▸ **Задание**:
Перепишите целиком приведенный ниже фрагмент о воспоминаниях Шульгина и записках Суханова, сохраняя каждое слово и знак.

▸ **Фрагмент документа**:
Еще меньше можно извлечь из воспоминаний Шульгина «Дни», которым повезло в литературе и на которые так часто ссылаются. Воспоминания Шульгина – «живая фотография тех бурных дней» (отзыв Тхоржевского) – надо отнести к числу полубеллетристических произведений, не могущих служить канвой для исторического повествования: вымысел от действительности не всегда у него можно отделить, к тому же такого вымысла, сознательного и бессознательного, слишком много – автор сам признается, что впечатления от пережитого смешались у него в какую-то «кошмарную кашу». Воспоминания Шульгина могли бы служить для характеристики психологических переживаний момента, если бы только на них не сказывалась так определенно дата – 1925 год. Тенденциозность автора просачивается через все поры5.

Более надежными являются «Записки о революции» Суханова, где наиболее подробно и в хронологической последовательности изложены перипетии, связанные с переговорами в ночь на 2-е марта. Большая точность изложения объясняется не только свойствами мемуариста, игравшего первенствующую роль со стороны Исп. Ком. в переговорах, но и тем, что еще 23 марта ему было поручено Исп. Ком. составить очерк переговоров. Суханов поручения не выполнил, но, очевидно, подобрал предварительно соответствующий материал: поэтому он так отчетливо запомнил «все» до пятого дня – это была «сплошная цепь воспоминаний, когда в голове запечатлевался чуть ли не каждый час незабвенных дней». И совершенно неизбежно в основу рассказа надо положить изложение Суханова, хотя и слишком очевидно, что иногда автор теоретические обоснования подводит post factum и себе приписывает более действенную, провидящую роль, нежели она была в действительности.

▸ **Записанные данные**:
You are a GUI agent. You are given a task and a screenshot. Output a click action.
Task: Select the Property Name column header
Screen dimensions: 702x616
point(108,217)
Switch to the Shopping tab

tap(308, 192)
* * *
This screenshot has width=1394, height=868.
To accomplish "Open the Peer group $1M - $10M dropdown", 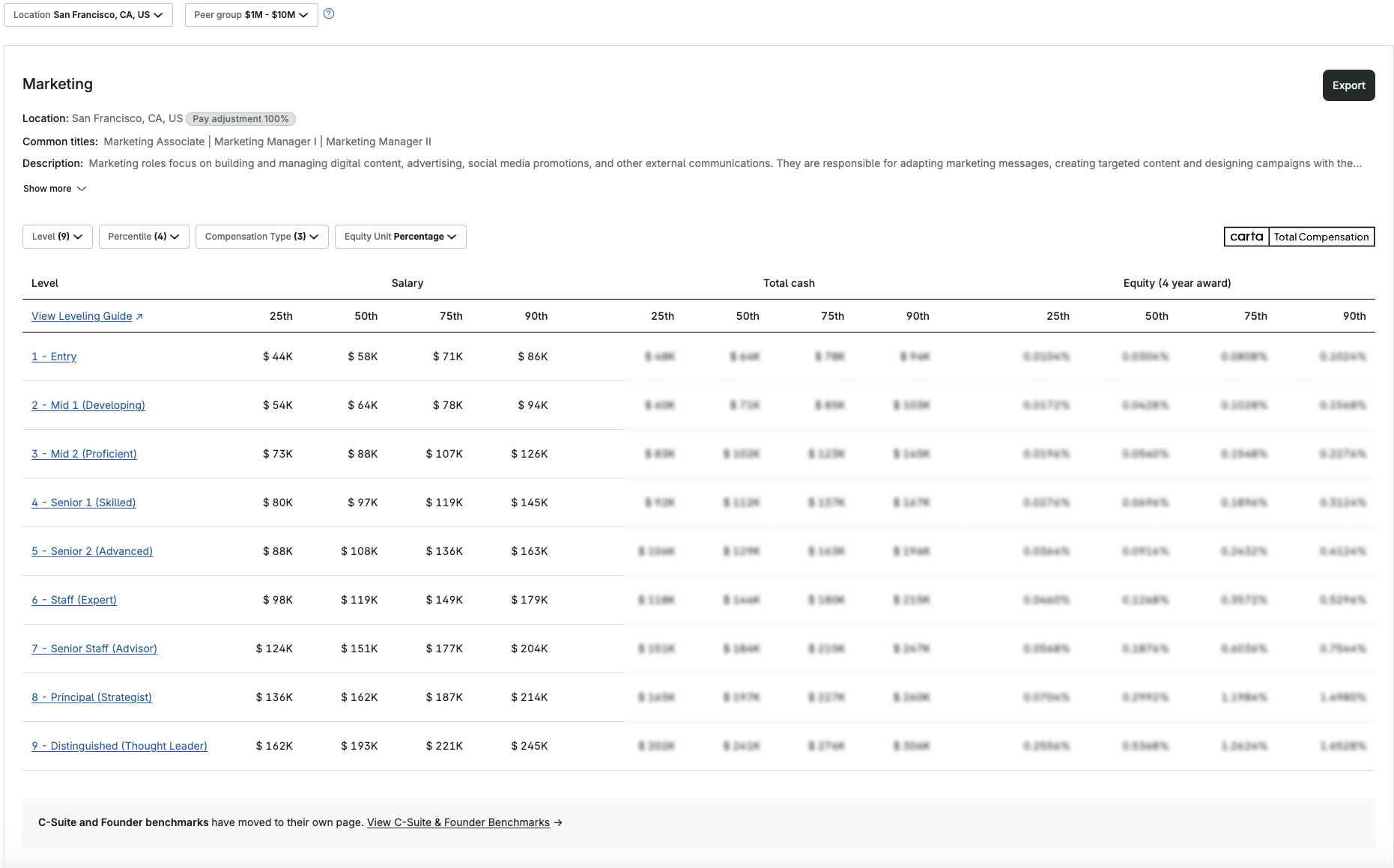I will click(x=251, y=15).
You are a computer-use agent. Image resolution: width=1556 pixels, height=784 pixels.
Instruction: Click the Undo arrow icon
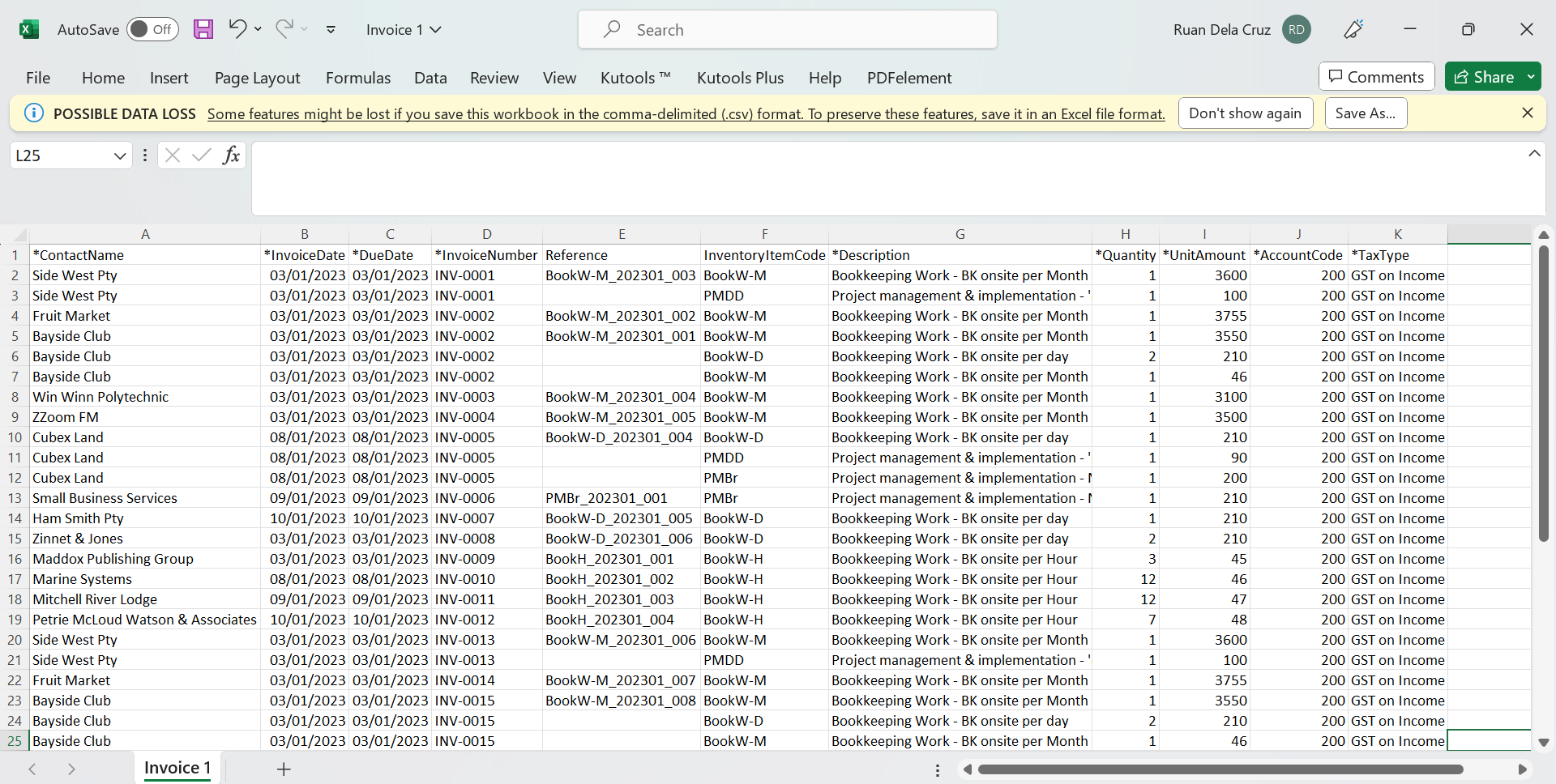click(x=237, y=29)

▸ **Решение задания**:
Еще меньше можно извлечь из воспоминаний Шульгина «Дни», которым повезло в литературе и на которые так часто ссылаются. Воспоминания Шульгина – «живая фотография тех бурных дней» (отзыв Тхоржевского) – надо отнести к числу полубеллетристических произведений, не могущих служить канвой для исторического повествования: вымысел от действительности не всегда у него можно отделить, к тому же такого вымысла, сознательного и бессознательного, слишком много – автор сам признается, что впечатления от пережитого смешались у него в какую-то «кошмарную кашу». Воспоминания Шульгина могли бы служить для характеристики психологических переживаний момента, если бы только на них не сказывалась так определенно дата – 1925 год. Тенденциозность автора просачивается через все поры5.

Более надежными являются «Записки о революции» Суханова, где наиболее подробно и в хронологической последовательности изложены перипетии, связанные с переговорами в ночь на 2-е марта. Большая точность изложения объясняется не только свойствами мемуариста, игравшего первенствующую роль со стороны Исп. Ком. в переговорах, но и тем, что еще 23 марта ему было поручено Исп. Ком. составить очерк переговоров. Суханов поручения не выполнил, но, очевидно, подобрал предварительно соответствующий материал: поэтому он так отчетливо запомнил «все» до пятого дня – это была «сплошная цепь воспоминаний, когда в голове запечатлевался чуть ли не каждый час незабвенных дней». И совершенно неизбежно в основу рассказа надо положить изложение Суханова, хотя и слишком очевидно, что иногда автор теоретические обоснования подводит post factum и себе приписывает более действенную, провидящую роль, нежели она была в действительности.